Friday, April 17th, 2009

Jim Killock, executive director of the Open Rights Group said: “There are big legal questions surrounding BT’s use of Phorm, so we welcome the EU taking the government to task.

“BT should respect everyone’s privacy and drop their plans to snoop on the internet before they damage their own reputation further. Websites should protect their users and block Phorm now.”

via BBC NEWS | Technology | EC starts legal action over Phorm.

It will be interesting to see how many other sites start demanding that their content is not scanned by Phorm – there is now a public wave of interest over this issue.

This legal action does refer to the trials where consent was not requested – rolling out Phorm would require user acceptance of their data being monitored.

Loyalty membership up, activity not

Friday, April 17th, 2009

Membership in loyalty rewards programs in the US has reached a high of 1.808 billion — a 24% jump since Colloquys last census in 2007. There are 14.1 loyalty program memberships per household, however, only 6.2 are actively used. Active participation is relatively flat compared to 2007. Colloquy researchers say that this consumer non-engagement with loyalty programs is a call for marketers to increase the value of their programs, rather than the size.

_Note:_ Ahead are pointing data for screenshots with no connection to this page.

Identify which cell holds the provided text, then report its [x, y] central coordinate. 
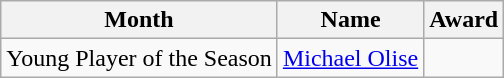
Michael Olise [350, 58]
Name [350, 20]
Award [464, 20]
Month [140, 20]
Young Player of the Season [140, 58]
Output the [x, y] coordinate of the center of the cell containing the given text.  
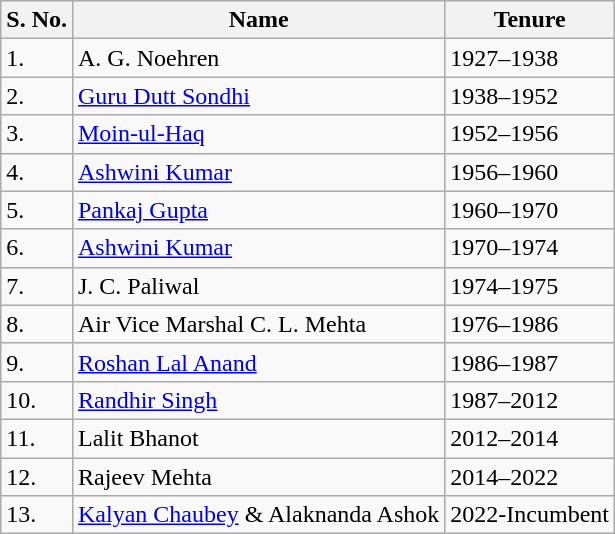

via Colloquy: Loyalty membership up, activity not – DMNews.

So it seems hard times are making it more interesting for consumers to join membership schemes, but the low level of relevant messaging and offers is not engaging those new consumers and so the exercise is largely wasted. 

The value of a loyalty program is not necessarily in creating higher value offers, but in making a small number of offers to a consumer that match their requirement. 

If you make too many offers then the recipient will probably not plow through dozens to find the one that would have appealed.  As per usual this is about targeting relevant communications to make a difference.